Intervertebral discs, which provide a cushion between the vertebrae and enable movement in the spine, become less spongy with age. This can lead the bulging of hardened discs into the spinal canal (herniated discs), bone overgrowth (bone spurs), and thickening of ligaments—all of which can contribute to narrowing within the spinal canal.
Lumbar Stenosis Symptoms
Symptoms of lumbar stenosis usually appear gradually and may worsen over time. Some people may not notice any symptoms at all. Symptoms can include:
- Aching or burning feeling starting in the buttocks and radiating down into one leg or both legs (sciatic nerve pain)
- Symptoms of neuropathy or numbness in the feet
- Bowel and bladder dysfunction (in severe cases)
- Cramping in calves while walking (neurogenic claudication)
- Difficulty walking long distances without rest (neurogenic claudication)
- Lower back pain
- Pain in the back or legs that worsens with walking/standing and improves with bending forward or sitting (positive grocery cart sign)
- Weakness or numbness in the legs, feet, and/or buttocks
- Weakness in the foot that causes the foot to slap down when walking, known as “foot drop.” This can also present when people report catching their toes on the ground or carpet.

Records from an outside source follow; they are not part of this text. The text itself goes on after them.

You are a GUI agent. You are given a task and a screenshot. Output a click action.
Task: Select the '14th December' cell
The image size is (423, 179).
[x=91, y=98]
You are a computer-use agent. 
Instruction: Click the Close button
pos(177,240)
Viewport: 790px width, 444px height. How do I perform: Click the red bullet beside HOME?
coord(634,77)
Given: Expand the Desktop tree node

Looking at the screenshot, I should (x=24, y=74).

When to Contact a Physician Immediately
The following can be signs of damage to the nerves in and around your lumbar spine and should be addressed by a physician immediately:
- Abrupt onset of bowel or bladder incontinence
- Abrupt onset of a foot drop: inability to lift your foot or tap repeatedly while keeping your heel on the ground while sitting
- Unrelenting pain or inability to walk
Lumbar Stenosis Treatments
Conservative, Non-surgical Treatments for Lumbar Stenosis
Surgical treatment is the most definitive way to correct the narrowing of the spinal canal, but conservative treatments may help relieve pain and other symptoms. Conservative treatments for lumbar stenosis include:
- Anti-inflammatory medications to reduce swelling around nerves and relieve pain
- Epidural steroid injections to reduce swelling and relieve pain
- Physical therapy to stabilize the spine and increase strength and flexibility
Most insurance companies require you attempt physical therapy and epidural steroid injections within 12 months before they will approve a surgical procedure to correct lumbar stenosis. If you do not respond to these conservative therapies, and your pain is no longer tolerable, you may be a candidate for surgery.

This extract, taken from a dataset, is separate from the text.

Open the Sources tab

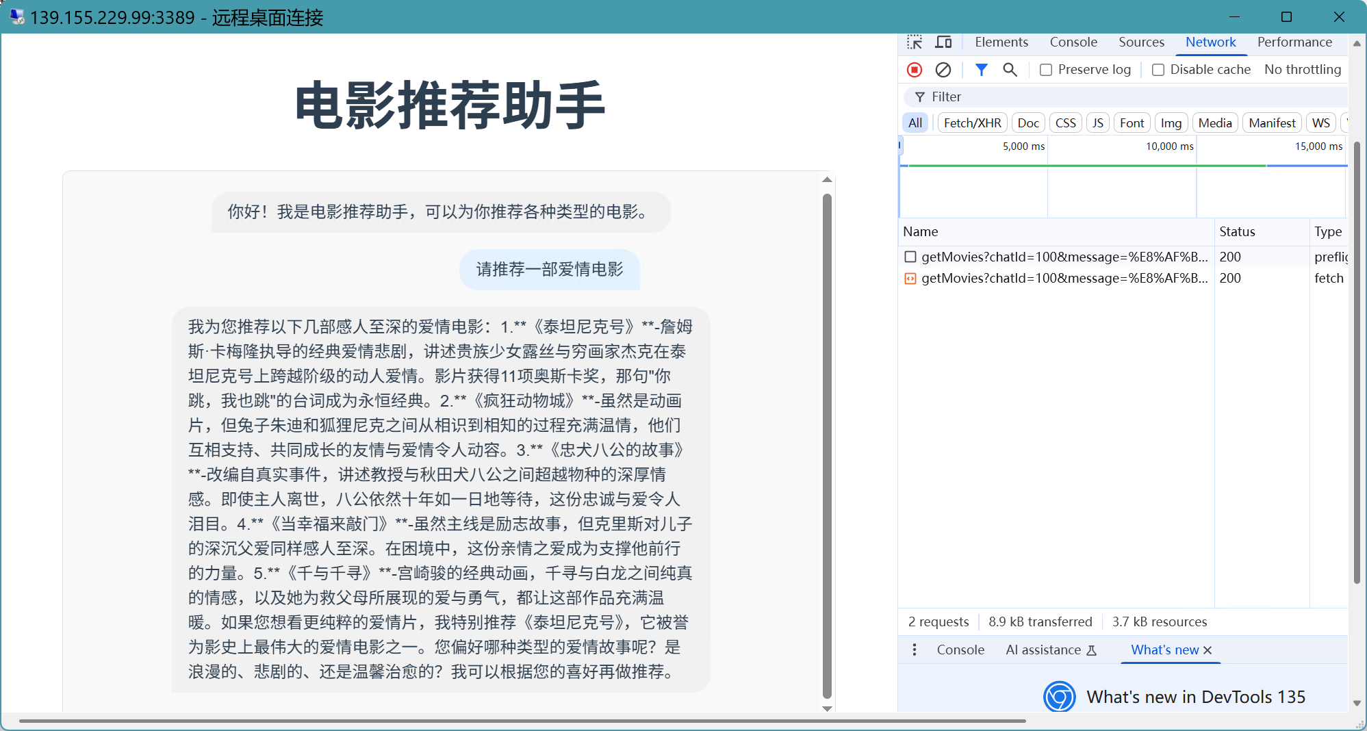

Things to Consider before Lumbar Stenosis Surgery
Your doctor will also consider your overall health before recommending surgery. Some factors that can increase the risk of complications from spine surgery include:
- Obesity (body mass index greater than 35)

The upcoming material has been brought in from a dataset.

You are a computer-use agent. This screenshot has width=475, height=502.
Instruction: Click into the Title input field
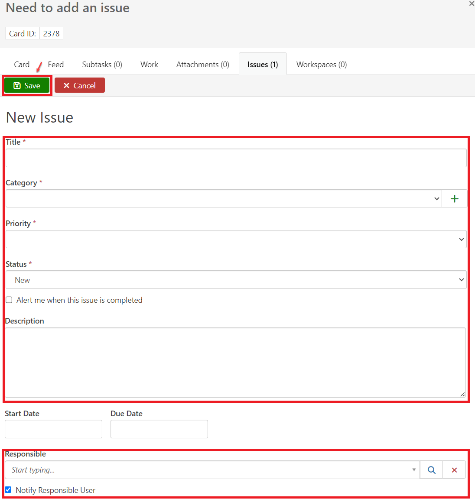[236, 158]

- History of multiple medical problems
Although these risk factors do not automatically disqualify you for surgery, you should try to minimize them while you consider surgery.
Fortunately, with current technology, age is no longer a contraindication for surgery. People who are into their late 80s are still good candidates for surgery, assuming they are relatively healthy.
Surgical Options for Lumbar Stenosis
The most common surgical procedure for spinal stenosis is decompressive laminectomy, in which the roof at least one vertebra is removed to create more space for the affected nerves.
This procedure can frequently be accomplished using minimally invasive techniques, in which the muscles of the back are spread apart rather than cut.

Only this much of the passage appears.